# [Tarea]
Reproduce palabra por palabra el tramo del fragmento sobre amigo y enemigo que va desde "El enemigo no" hasta "misma relación. (...)", ambos incluidos.

# [Fragmento del texto]
+ + + + +
Por Carl Schmitt
Los conceptos de amigo y enemigo
deben tomarse en su sentido concreto y existencial; no como metáforas o
símbolos; no entremezclados y debilitados mediante concepciones económicas,
morales o de otra índole; menos todavía psicológicamente y en un sentido privado-individualista
como expresión de sentimientos y tendencias privadas. No son contraposiciones
normativas ni "puramente espirituales". El liberalismo, con su típico
dilema entre espíritu y economía (a ser tratado más adelante), ha intentado
diluir al enemigo convirtiéndolo en un competidor por el lado de los negocios y
en un oponente polemizador por el lado espiritual. Dentro del ámbito de lo
económico ciertamente no existen enemigos sino tan sólo competidores y en un
mundo absolutamente moralizado y ético quizás sólo existan adversarios que
polemizan. Sin embargo, que se lo considere — o no — detestable; y, quizás, que
hasta se quiera ver un remanente atávico de épocas bárbaras en el hecho de que
los pueblos todavía siguen agrupándose realmente en amigos y enemigos; o bien
que se anhele que la diferenciación desaparecerá algún día de la faz de la
tierra; o que quizás sea bueno y correcto fingir por razones pedagógicas que ya
no existen enemigos en absoluto; todo eso está aquí fuera de consideración. Aquí
no se trata de ficciones y normatividades sino de la realidad existencial y de
la posibilidad real de esta diferenciación. Se podrán compartir — o no — las
esperanzas o las intenciones pedagógicas mencionadas; pero que los pueblos se
agrupan de acuerdo a la contraposición de amigos y enemigos, que esta
contraposición aún hoy todavía existe y que está dada como posibilidad real
para todo pueblo políticamente existente, eso es algo que de modo racional no
puede ser negado.
El enemigo no es, pues, el competidor
o el opositor en general. Tampoco es enemigo un adversario privado al cual se
odia por motivos emocionales de antipatía. "Enemigo" es sólo un
conjunto de personas que, por lo menos de un modo eventual, esto es: de acuerdo
con las posibilidades reales puede combatir a un conjunto idéntico que se le
opone. Enemigo es solamente el enemigo público, porque lo que se relaciona con
un conjunto semejante de personas — y en especial con todo un pueblo — se
vuelve público por la misma relación. (...)
+ + + + +
# [Datos proporcionados]

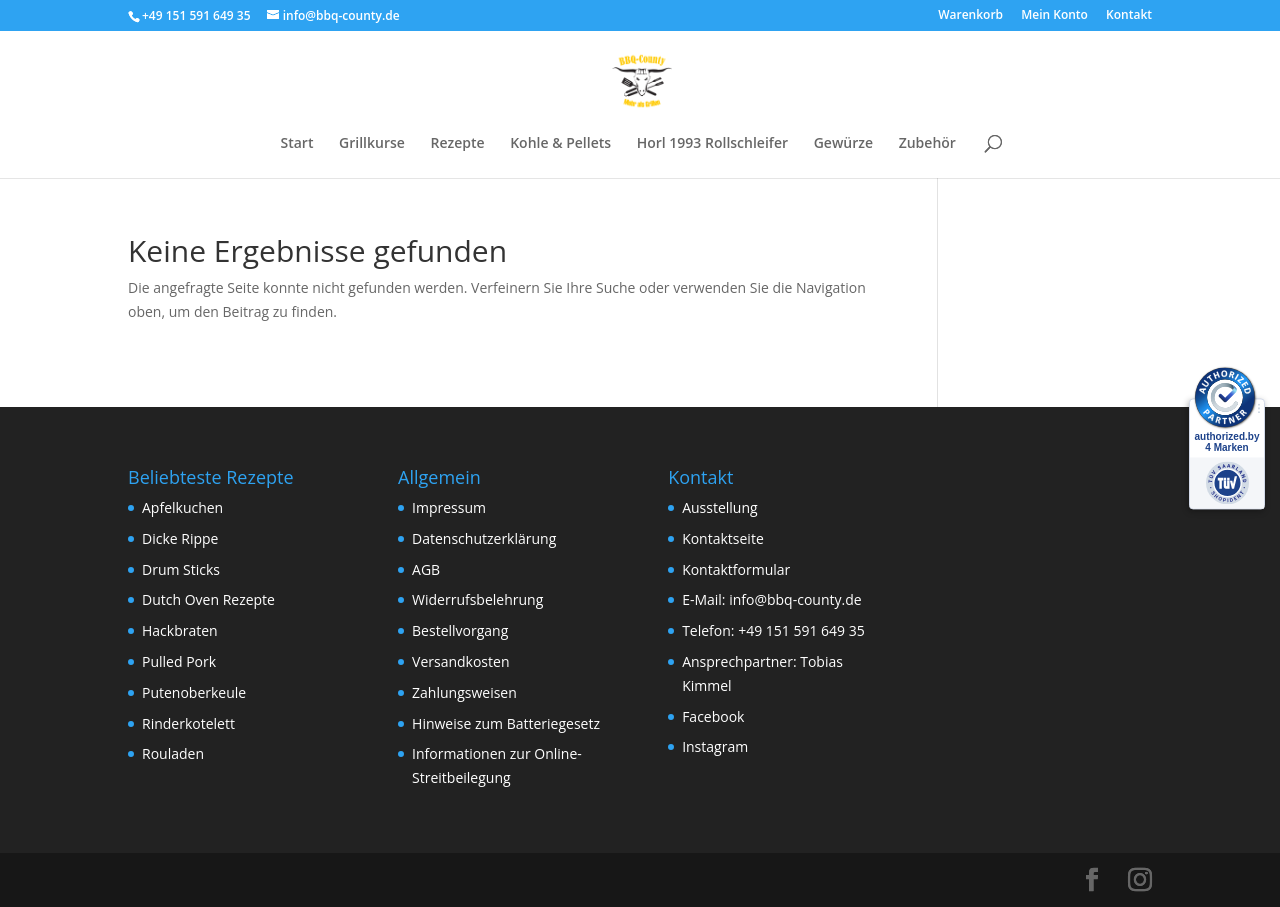 The height and width of the screenshot is (907, 1280). Describe the element at coordinates (795, 599) in the screenshot. I see `info@bbq-county.de` at that location. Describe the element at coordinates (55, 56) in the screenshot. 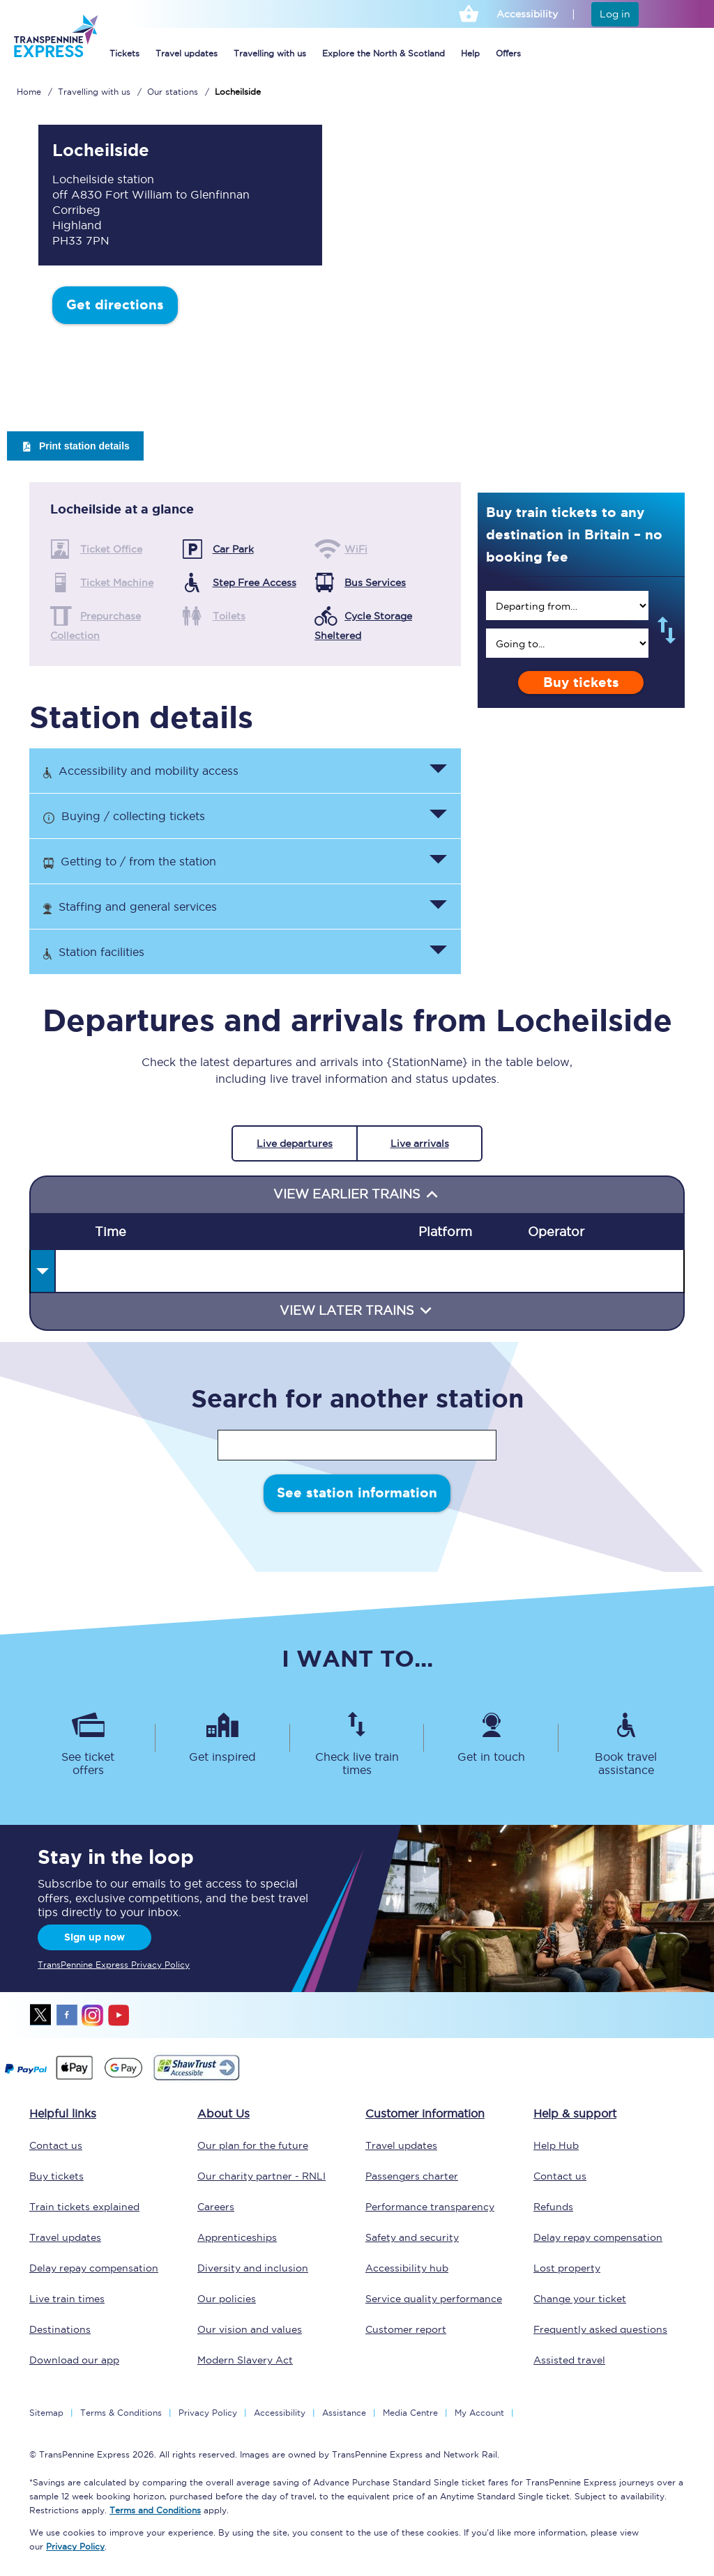

I see `[logo]` at that location.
+ + + + +
# [Solución escrita]
El enemigo no es, pues, el competidor
o el opositor en general. Tampoco es enemigo un adversario privado al cual se
odia por motivos emocionales de antipatía. "Enemigo" es sólo un
conjunto de personas que, por lo menos de un modo eventual, esto es: de acuerdo
con las posibilidades reales puede combatir a un conjunto idéntico que se le
opone. Enemigo es solamente el enemigo público, porque lo que se relaciona con
un conjunto semejante de personas — y en especial con todo un pueblo — se
vuelve público por la misma relación. (...)